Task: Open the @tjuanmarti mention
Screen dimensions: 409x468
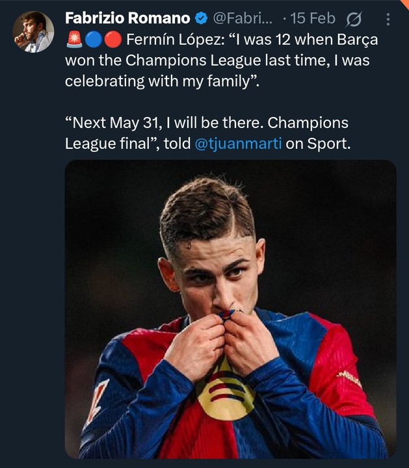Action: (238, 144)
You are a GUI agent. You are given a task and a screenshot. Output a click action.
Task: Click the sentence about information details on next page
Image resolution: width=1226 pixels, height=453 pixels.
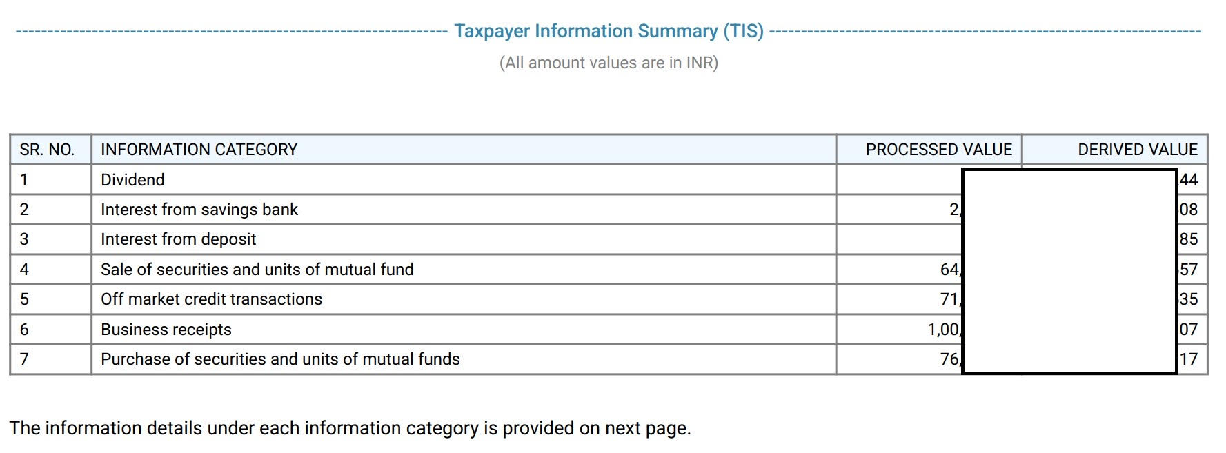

━━━━━━━━━━━━━━━━

Output nothing but the lines from the one containing "Screen dimensions: 409x468" to the end of the listing, both ends included, reproduced exactly. Pictures stay out.

Screen dimensions: 409x468
Action: (238, 144)
You are a GUI agent. You are given a task and a screenshot. Output a click action.
Task: Click the sentence about information details on next page
Image resolution: width=1226 pixels, height=453 pixels.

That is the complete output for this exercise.